(Records from a collection)
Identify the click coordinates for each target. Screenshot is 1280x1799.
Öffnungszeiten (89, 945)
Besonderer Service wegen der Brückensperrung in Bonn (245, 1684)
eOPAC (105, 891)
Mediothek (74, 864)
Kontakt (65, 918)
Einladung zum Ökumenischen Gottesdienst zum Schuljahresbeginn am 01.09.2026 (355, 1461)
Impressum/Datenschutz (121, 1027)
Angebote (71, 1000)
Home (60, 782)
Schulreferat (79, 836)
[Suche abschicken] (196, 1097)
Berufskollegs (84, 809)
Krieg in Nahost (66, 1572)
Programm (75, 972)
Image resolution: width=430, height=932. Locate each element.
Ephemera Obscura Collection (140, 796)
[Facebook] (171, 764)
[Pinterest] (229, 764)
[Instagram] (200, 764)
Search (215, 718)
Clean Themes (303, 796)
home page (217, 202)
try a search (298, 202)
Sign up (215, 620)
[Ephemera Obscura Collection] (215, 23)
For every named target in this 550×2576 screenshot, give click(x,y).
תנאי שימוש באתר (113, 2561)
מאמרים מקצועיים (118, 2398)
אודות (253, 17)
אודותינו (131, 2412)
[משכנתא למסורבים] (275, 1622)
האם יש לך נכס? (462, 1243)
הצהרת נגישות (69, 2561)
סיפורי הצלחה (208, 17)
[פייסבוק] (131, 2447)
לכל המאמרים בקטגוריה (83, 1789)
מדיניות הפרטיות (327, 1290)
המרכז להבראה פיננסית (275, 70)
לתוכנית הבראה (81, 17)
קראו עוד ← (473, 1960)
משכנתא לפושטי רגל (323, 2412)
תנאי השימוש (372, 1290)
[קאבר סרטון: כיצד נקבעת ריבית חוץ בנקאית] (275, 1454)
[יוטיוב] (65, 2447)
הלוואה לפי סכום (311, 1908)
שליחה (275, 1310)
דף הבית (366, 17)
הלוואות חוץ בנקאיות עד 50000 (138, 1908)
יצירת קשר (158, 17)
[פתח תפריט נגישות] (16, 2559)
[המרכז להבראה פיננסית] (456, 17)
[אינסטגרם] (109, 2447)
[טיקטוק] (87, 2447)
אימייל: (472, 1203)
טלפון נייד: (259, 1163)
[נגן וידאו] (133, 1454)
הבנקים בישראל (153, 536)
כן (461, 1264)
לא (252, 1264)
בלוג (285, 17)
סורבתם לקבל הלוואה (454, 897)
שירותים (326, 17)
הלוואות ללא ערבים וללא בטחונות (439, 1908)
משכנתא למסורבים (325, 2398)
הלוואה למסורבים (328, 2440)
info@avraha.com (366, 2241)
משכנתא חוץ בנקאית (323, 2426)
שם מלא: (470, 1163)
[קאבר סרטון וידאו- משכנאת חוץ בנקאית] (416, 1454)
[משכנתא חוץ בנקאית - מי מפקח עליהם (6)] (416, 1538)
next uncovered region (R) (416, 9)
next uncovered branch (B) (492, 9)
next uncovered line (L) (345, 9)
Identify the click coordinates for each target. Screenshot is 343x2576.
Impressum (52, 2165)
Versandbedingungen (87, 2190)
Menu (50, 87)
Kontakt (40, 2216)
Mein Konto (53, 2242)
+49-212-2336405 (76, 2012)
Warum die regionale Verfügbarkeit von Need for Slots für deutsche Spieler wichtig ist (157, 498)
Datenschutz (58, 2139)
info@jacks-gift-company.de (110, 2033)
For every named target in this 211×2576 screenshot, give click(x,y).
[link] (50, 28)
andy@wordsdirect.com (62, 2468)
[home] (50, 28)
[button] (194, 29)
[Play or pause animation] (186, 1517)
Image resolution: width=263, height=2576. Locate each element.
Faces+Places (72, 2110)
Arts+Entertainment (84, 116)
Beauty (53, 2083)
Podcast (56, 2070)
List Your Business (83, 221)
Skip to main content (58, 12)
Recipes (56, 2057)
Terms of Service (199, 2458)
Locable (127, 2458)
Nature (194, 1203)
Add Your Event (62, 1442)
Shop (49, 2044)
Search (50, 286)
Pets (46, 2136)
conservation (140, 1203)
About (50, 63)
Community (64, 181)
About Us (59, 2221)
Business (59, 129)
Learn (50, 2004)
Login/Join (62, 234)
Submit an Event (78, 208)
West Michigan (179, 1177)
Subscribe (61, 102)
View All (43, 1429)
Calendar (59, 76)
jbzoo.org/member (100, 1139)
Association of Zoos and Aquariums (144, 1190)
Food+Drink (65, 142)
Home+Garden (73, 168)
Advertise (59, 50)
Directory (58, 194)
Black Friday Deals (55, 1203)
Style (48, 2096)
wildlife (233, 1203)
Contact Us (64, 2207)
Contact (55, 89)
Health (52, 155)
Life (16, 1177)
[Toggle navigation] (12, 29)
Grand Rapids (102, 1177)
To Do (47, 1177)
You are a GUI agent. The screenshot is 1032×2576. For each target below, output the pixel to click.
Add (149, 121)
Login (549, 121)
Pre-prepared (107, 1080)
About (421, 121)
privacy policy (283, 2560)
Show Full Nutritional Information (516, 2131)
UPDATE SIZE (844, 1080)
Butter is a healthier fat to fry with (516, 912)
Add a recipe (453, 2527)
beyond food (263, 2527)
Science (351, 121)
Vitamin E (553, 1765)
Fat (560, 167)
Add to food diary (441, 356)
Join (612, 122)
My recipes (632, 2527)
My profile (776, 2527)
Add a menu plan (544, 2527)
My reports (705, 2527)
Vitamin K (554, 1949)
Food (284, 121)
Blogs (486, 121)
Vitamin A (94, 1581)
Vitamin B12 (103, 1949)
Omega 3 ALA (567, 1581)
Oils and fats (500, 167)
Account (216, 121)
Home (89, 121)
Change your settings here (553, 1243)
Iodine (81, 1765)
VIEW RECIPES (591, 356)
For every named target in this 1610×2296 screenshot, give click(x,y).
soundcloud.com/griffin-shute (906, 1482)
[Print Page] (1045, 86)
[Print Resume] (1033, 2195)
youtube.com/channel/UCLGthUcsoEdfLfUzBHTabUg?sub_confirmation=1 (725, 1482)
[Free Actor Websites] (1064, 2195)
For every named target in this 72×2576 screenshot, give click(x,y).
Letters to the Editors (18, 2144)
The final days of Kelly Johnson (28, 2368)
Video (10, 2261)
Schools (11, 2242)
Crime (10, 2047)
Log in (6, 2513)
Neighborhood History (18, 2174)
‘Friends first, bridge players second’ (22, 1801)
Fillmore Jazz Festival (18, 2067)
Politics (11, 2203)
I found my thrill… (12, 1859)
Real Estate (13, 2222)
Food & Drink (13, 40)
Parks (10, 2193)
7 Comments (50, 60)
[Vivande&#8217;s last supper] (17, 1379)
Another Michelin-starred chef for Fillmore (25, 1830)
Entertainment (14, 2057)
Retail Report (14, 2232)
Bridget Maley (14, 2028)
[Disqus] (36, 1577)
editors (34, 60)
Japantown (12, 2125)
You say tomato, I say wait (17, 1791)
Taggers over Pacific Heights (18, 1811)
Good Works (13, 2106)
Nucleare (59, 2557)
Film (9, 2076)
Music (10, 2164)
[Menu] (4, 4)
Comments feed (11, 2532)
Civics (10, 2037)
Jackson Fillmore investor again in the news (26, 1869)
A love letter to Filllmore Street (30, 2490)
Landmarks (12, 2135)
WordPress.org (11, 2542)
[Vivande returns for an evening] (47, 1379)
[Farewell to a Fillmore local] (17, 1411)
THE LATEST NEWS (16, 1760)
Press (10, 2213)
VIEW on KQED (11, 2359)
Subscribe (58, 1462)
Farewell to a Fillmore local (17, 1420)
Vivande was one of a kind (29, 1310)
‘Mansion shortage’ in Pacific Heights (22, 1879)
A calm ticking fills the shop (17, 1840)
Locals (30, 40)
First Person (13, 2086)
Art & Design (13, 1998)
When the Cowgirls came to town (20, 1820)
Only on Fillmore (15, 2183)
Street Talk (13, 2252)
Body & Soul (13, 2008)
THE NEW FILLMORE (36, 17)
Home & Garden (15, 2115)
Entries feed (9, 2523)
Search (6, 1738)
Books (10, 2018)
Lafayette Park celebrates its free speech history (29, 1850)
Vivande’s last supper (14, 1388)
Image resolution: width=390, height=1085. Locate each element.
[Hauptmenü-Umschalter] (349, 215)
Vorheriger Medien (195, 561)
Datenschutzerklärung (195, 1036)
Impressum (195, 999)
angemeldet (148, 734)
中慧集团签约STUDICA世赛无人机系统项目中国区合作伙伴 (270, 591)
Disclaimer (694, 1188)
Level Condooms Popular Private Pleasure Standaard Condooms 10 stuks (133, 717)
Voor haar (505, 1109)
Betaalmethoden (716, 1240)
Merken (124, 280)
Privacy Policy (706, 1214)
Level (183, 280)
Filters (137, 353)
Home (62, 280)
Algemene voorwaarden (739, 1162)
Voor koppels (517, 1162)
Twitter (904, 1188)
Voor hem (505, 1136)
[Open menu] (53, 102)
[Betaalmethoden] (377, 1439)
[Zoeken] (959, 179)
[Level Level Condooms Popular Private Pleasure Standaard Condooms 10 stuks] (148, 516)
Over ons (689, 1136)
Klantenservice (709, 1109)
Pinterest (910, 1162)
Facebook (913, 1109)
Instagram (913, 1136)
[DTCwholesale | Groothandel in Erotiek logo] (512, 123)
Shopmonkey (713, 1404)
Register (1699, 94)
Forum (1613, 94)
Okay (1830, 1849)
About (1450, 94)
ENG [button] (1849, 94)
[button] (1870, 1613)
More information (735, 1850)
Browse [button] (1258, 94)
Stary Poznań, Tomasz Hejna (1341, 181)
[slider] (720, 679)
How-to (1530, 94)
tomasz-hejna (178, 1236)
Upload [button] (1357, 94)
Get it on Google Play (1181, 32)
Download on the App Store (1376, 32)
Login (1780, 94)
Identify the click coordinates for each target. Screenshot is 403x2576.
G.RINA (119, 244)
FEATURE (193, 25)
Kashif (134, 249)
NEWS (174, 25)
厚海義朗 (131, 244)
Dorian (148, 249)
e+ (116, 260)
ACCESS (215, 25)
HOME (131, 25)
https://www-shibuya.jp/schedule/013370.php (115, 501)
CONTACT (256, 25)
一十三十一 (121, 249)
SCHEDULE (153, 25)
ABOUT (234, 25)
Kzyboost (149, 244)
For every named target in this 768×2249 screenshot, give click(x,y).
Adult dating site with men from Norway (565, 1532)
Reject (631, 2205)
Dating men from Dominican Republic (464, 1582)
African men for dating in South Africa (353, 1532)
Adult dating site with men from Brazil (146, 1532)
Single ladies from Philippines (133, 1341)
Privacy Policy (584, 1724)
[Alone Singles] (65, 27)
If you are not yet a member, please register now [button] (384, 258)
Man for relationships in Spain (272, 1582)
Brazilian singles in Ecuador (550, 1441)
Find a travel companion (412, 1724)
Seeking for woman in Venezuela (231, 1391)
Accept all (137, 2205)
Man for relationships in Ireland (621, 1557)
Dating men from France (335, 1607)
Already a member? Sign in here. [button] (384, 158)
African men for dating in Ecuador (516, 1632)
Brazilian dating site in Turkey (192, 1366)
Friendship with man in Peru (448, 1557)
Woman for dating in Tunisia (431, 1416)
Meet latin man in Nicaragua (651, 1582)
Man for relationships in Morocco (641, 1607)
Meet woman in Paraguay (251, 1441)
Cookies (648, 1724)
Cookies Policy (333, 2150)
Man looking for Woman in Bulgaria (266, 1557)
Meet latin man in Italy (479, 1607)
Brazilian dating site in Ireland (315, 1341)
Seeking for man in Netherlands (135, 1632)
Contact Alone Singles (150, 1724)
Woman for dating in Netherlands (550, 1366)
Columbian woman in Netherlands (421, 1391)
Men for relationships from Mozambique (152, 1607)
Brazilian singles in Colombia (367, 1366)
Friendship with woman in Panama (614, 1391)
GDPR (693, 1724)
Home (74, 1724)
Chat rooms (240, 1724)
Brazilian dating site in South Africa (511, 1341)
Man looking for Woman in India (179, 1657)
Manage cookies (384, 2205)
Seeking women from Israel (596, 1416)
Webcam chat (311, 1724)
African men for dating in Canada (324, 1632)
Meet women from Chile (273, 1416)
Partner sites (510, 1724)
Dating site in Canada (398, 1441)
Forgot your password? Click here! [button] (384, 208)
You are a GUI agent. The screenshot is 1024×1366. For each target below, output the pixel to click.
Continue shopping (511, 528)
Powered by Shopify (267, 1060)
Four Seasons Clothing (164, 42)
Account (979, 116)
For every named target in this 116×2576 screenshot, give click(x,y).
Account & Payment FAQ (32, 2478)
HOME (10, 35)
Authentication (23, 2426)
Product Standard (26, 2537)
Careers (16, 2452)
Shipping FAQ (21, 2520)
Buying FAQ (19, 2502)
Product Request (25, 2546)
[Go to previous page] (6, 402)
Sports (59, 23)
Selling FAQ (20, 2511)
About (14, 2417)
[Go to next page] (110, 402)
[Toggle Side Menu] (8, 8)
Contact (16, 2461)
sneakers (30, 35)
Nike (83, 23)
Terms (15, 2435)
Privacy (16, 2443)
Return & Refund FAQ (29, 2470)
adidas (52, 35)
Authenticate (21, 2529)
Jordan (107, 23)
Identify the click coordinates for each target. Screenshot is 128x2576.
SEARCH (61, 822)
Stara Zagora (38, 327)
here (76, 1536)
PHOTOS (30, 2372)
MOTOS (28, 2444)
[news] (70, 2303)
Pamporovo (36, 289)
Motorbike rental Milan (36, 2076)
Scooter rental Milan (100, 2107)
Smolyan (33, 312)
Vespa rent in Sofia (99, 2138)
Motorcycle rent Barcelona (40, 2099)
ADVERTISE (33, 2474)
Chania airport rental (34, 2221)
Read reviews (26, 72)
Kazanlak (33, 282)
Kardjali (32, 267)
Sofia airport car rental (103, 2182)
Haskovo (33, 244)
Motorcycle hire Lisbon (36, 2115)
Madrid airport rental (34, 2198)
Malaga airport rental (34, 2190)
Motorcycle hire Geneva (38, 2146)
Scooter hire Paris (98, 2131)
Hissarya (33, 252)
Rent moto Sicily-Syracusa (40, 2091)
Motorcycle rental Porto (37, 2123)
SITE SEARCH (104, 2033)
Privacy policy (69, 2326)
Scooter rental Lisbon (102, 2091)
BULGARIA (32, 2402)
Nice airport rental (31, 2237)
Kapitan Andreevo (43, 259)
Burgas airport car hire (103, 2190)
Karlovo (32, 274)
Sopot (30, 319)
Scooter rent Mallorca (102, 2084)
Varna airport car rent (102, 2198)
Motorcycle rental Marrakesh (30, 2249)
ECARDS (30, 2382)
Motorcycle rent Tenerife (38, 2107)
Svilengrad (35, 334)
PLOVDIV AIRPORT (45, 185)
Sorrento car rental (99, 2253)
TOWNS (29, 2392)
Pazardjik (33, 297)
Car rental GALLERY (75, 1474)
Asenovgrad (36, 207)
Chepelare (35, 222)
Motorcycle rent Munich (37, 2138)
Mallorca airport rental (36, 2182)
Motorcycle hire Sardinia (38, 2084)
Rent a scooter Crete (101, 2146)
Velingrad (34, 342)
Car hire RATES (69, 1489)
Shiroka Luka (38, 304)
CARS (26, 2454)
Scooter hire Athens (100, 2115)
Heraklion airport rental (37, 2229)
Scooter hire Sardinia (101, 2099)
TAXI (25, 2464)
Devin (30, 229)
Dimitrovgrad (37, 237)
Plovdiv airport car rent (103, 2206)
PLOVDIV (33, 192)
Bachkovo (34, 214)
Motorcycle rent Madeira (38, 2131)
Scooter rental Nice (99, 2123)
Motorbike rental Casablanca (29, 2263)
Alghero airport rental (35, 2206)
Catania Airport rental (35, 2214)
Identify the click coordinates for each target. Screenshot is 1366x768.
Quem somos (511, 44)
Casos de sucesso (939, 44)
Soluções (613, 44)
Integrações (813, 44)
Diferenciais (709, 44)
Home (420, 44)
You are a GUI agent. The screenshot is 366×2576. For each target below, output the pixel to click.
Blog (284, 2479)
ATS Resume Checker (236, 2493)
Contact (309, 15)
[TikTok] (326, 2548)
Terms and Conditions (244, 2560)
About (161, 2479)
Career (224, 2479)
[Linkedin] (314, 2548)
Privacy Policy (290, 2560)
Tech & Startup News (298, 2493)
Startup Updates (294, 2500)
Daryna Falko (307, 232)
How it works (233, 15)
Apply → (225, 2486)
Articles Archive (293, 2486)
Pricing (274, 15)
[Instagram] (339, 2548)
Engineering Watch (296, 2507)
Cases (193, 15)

What to work on - For each line above that contains the word "Impressum", make a copy.

Solved exercise -
Impressum/Datenschutz (121, 1027)
Impressum (52, 2165)
Impressum (195, 999)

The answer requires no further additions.